The fact that ACFA has demonstrated success in the most demanding context, helping kids and a community that desperately need it, and haven’t stopped innovating there, hatching a well-conceived plan to assemble a multimedia workshop and vocal music and mariachi programs, is why we’re proud to announce the nonprofit is the winner of this year’s $2,500 Ingenuity Award.
Research shows students involved in arts do better in school, so ACFA’s student art programs’ benefits are multifold. “Students associate with creative people who build rather than destroy,” Niesen says. “Performing for community events builds personal self-confidence and engenders pride in the community – for participants and audience members alike.”

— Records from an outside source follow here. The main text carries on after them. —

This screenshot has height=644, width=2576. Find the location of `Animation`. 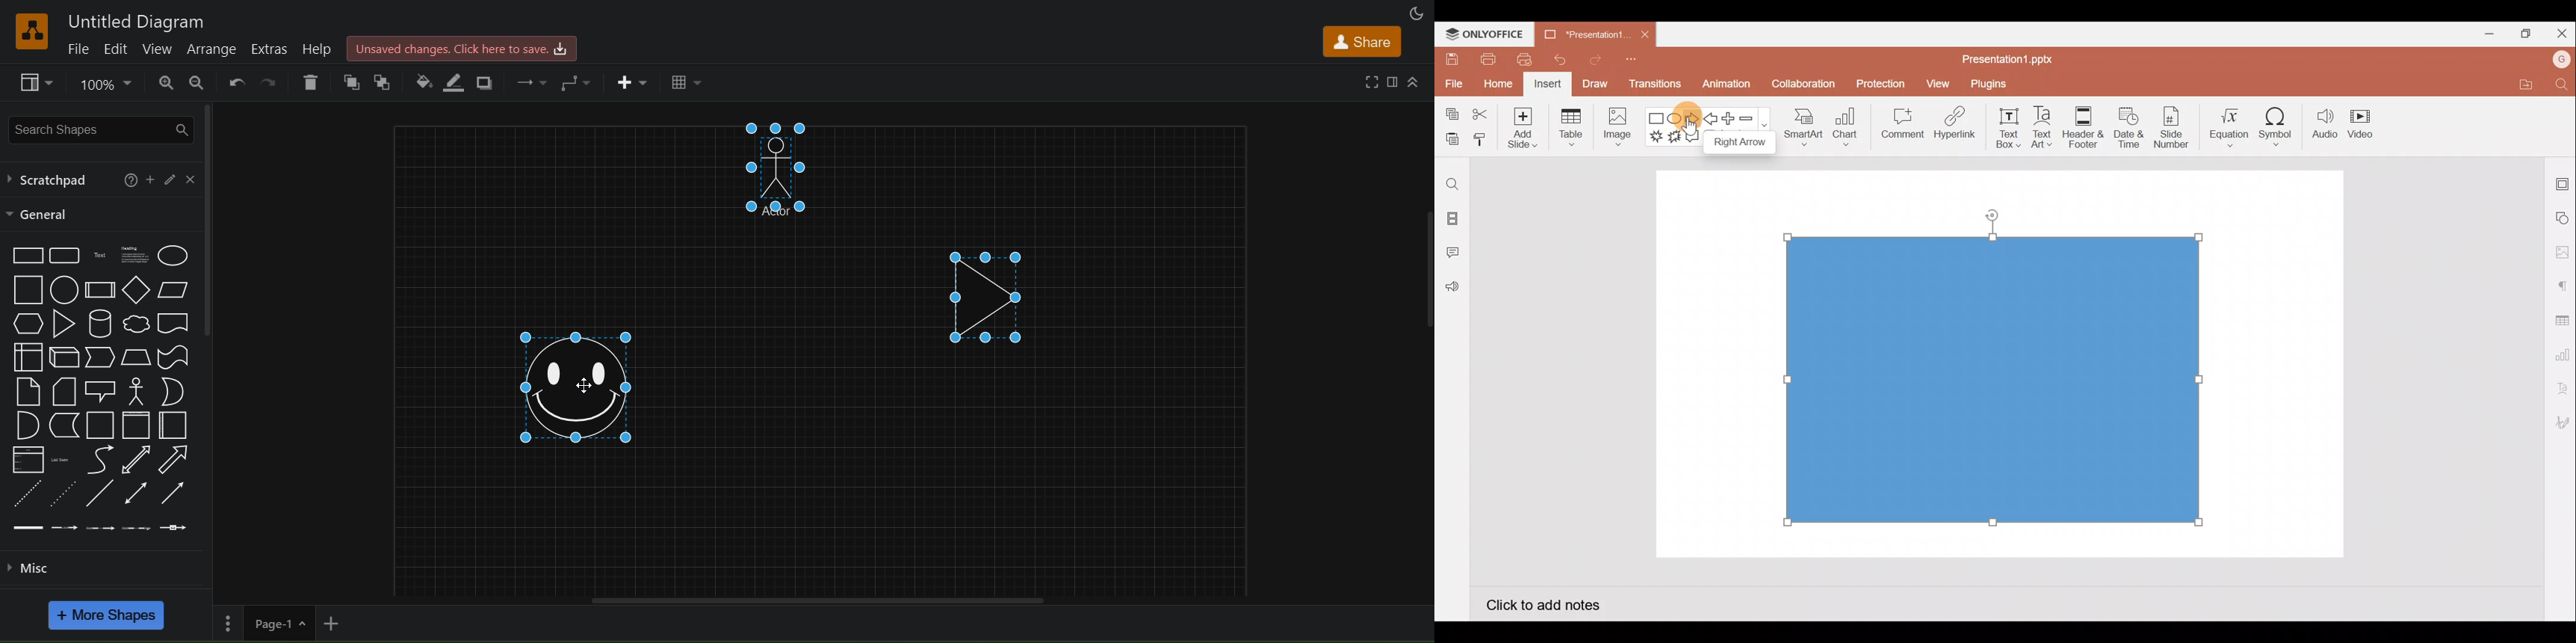

Animation is located at coordinates (1728, 87).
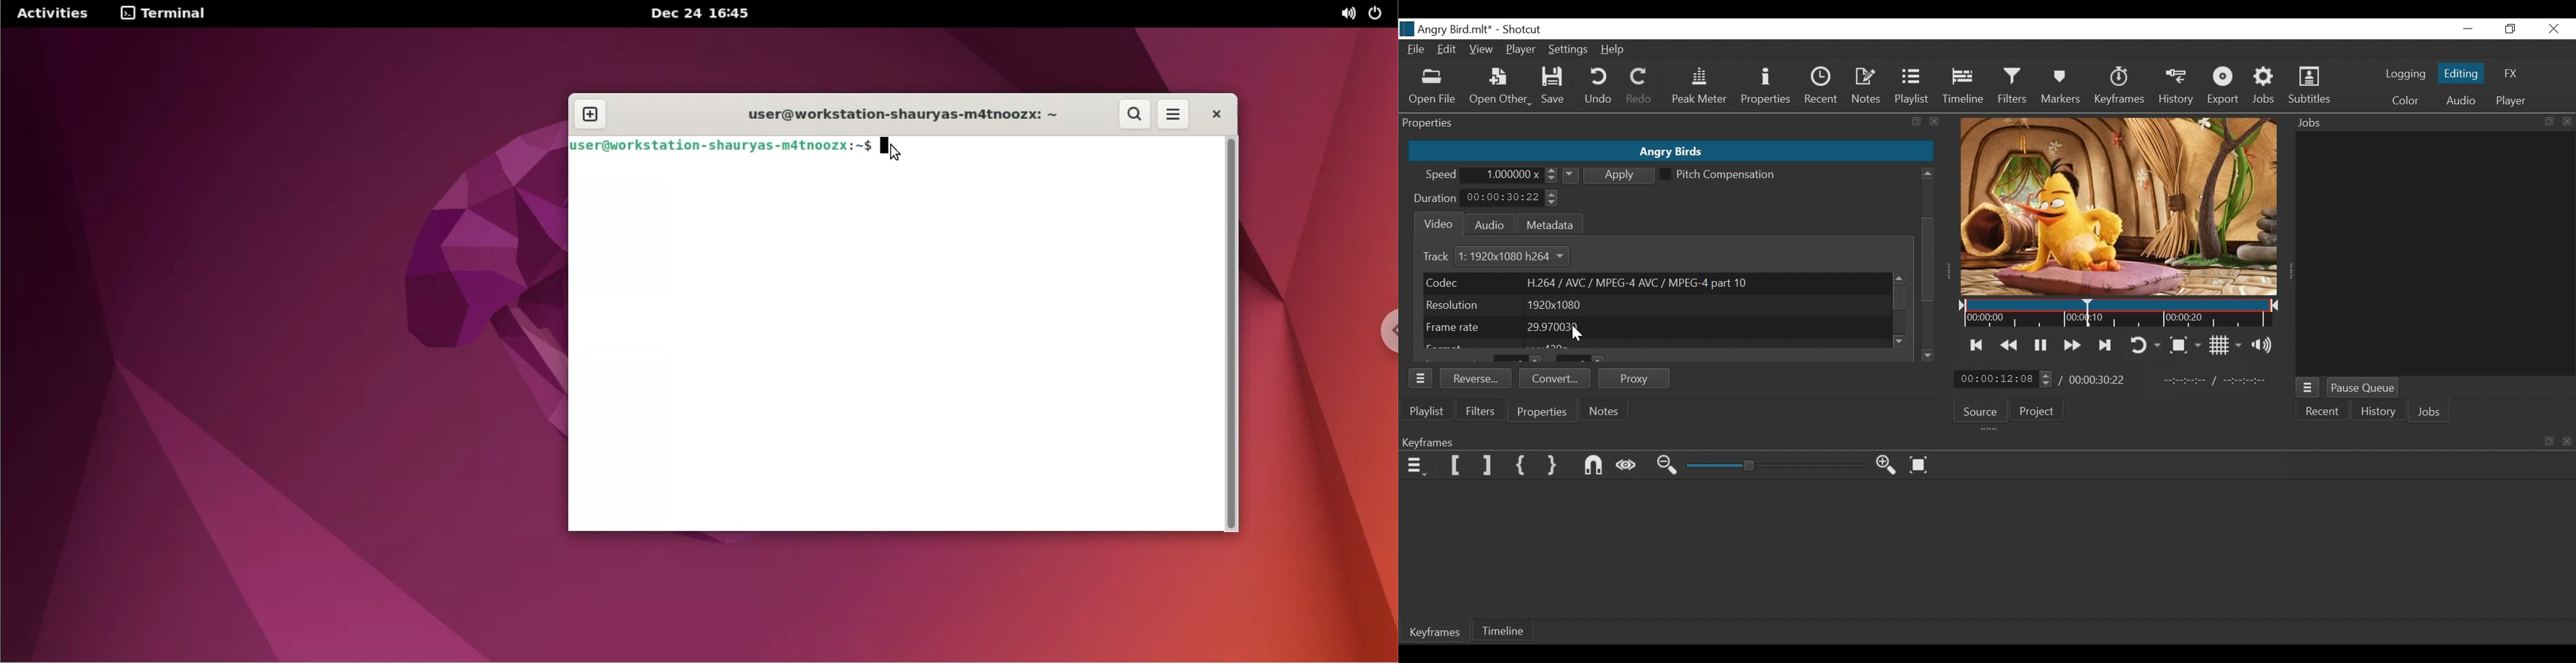 The width and height of the screenshot is (2576, 672). I want to click on Set Second Simple keyframe, so click(1554, 467).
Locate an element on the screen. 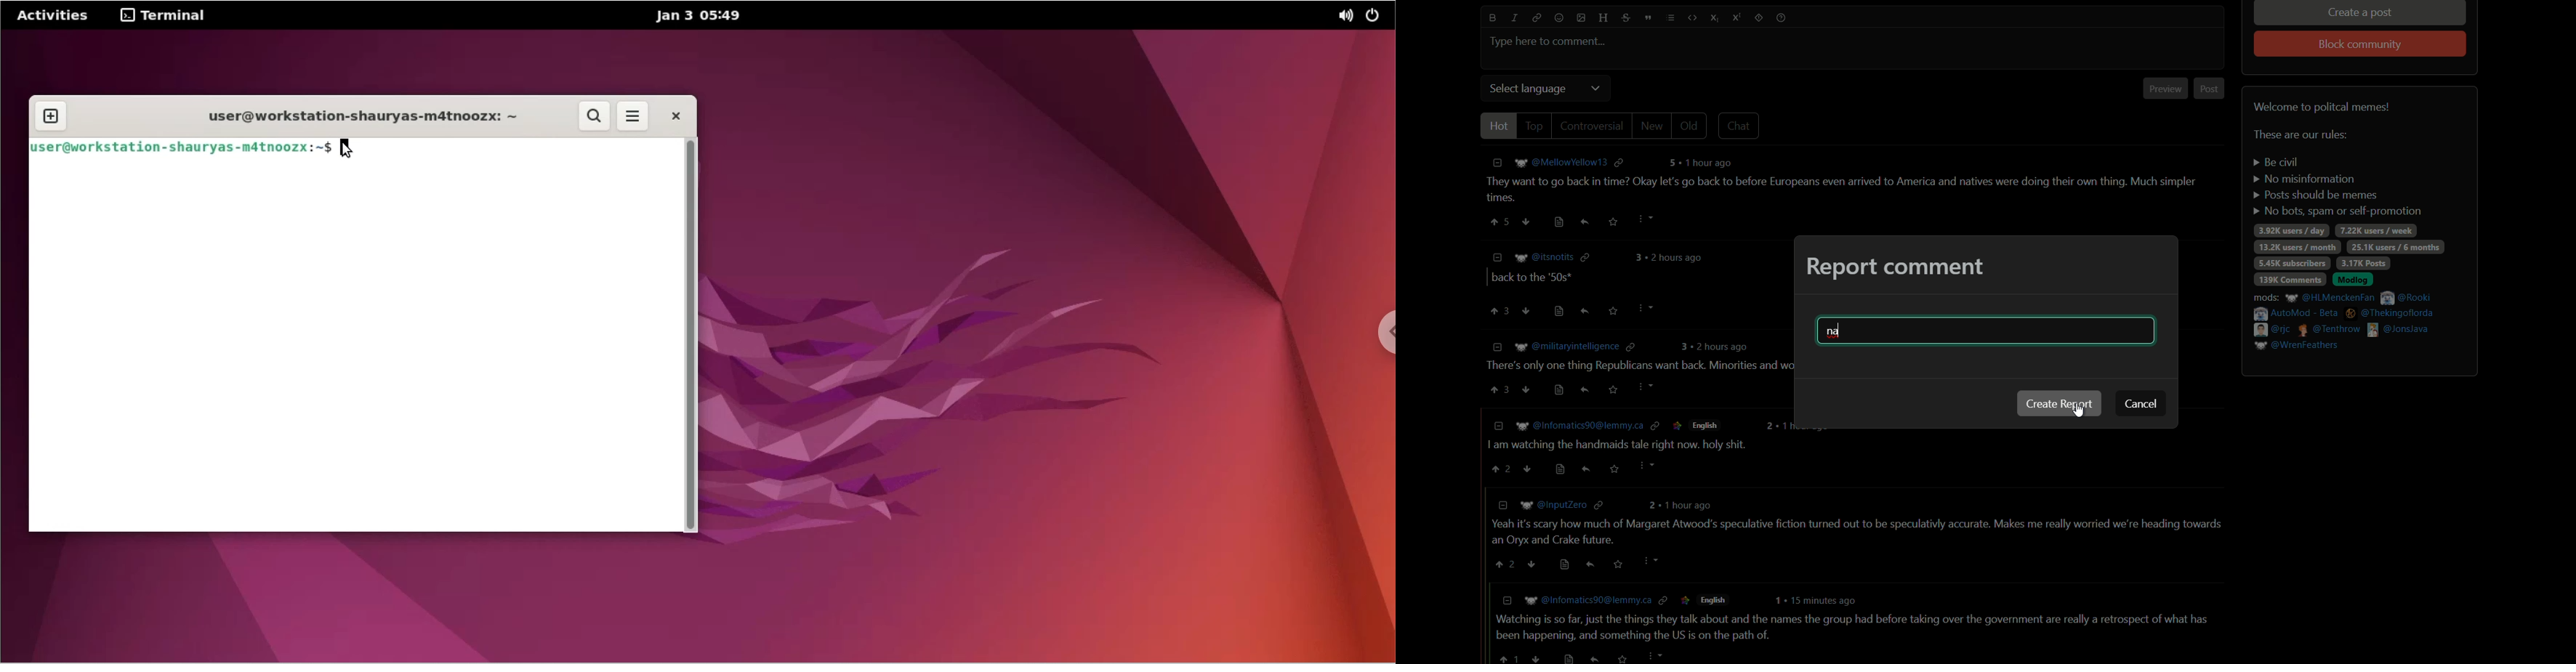 Image resolution: width=2576 pixels, height=672 pixels. quote is located at coordinates (1648, 17).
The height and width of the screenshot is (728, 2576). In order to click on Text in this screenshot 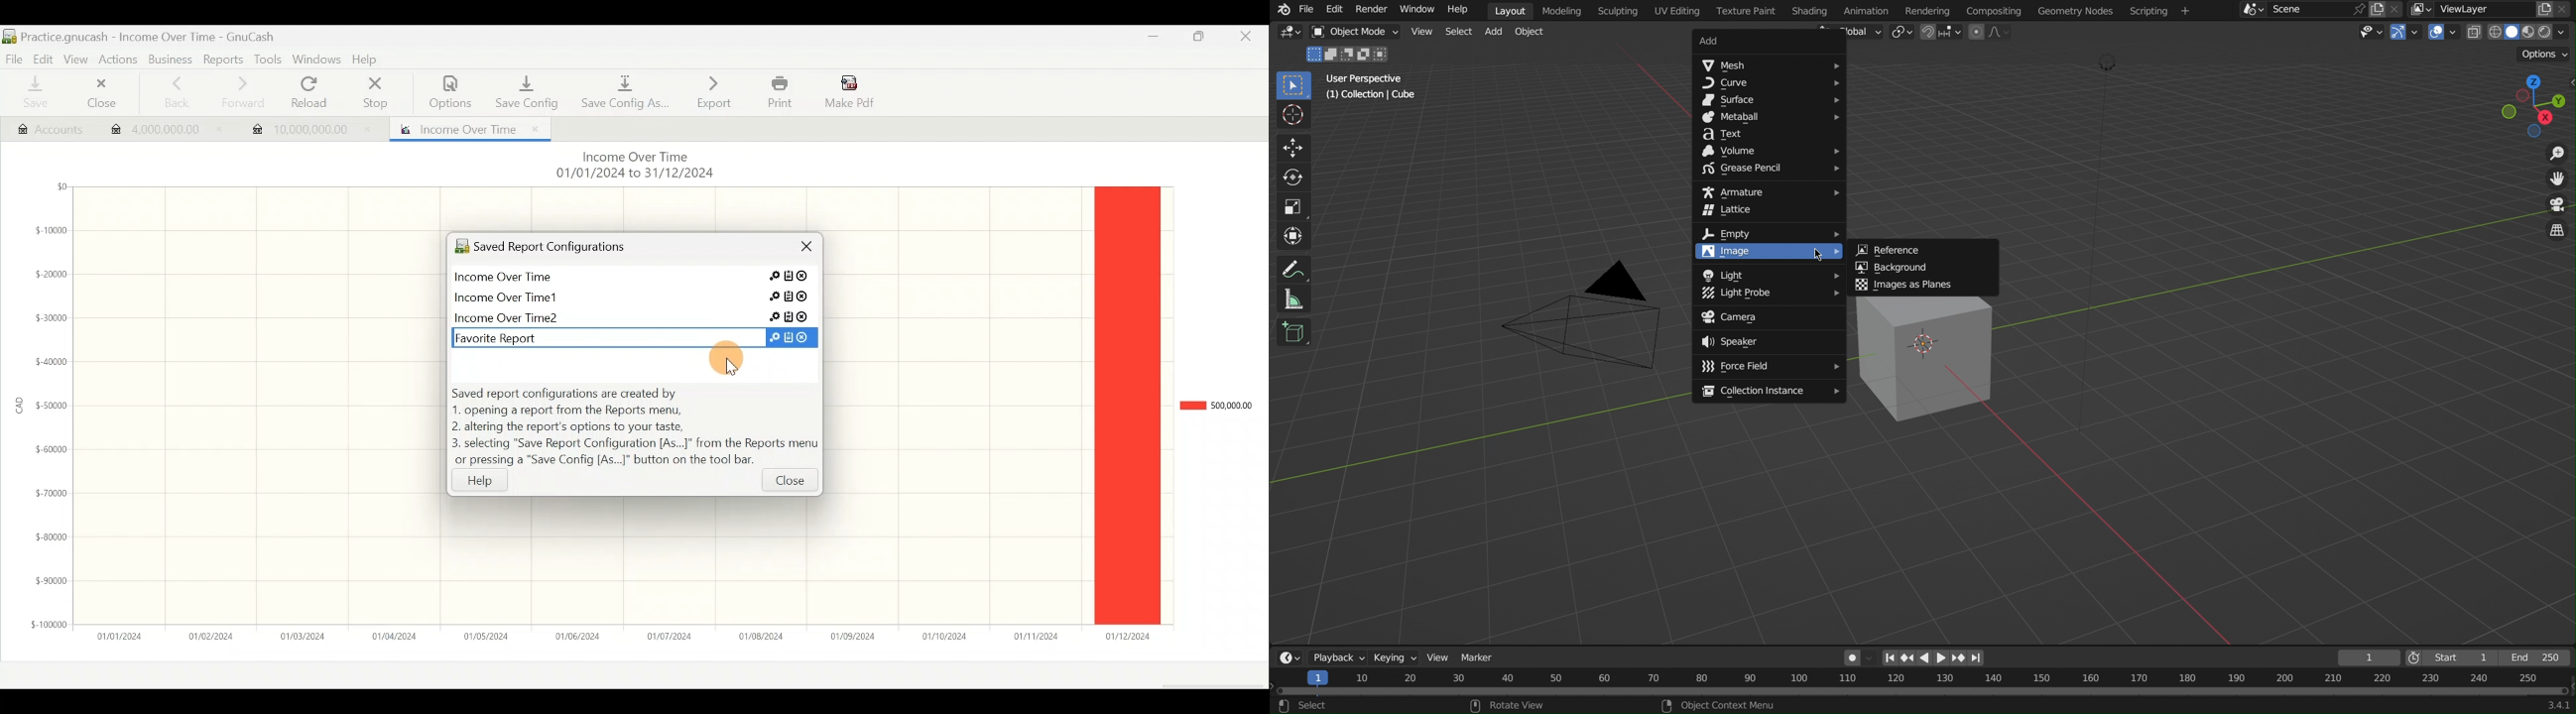, I will do `click(1770, 135)`.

Don’t just take our word for it, or Niesen’s word. Here’s what a budding artist and ACFA alum has to say about the group. “ACFA has helped me academically, personally and in my career,” says Karina Salcedo, who now works as a teacher and continues to dance with ACFA’s folkloric group, Tonatiuh: Danzantes del Quinto Sol. “More invaluable, ACFA gave me the opportunity to explore my culture through music and dance. Growing up involved in these activities has not only opened up various job opportunities, it has prepared me to be a leader for my community with a desire to further expand knowledge of Mexican culture. Playing guitar and dancing folklorico are not only fun pastimes; they are now tools through which I can enrich the streets where I grew up.”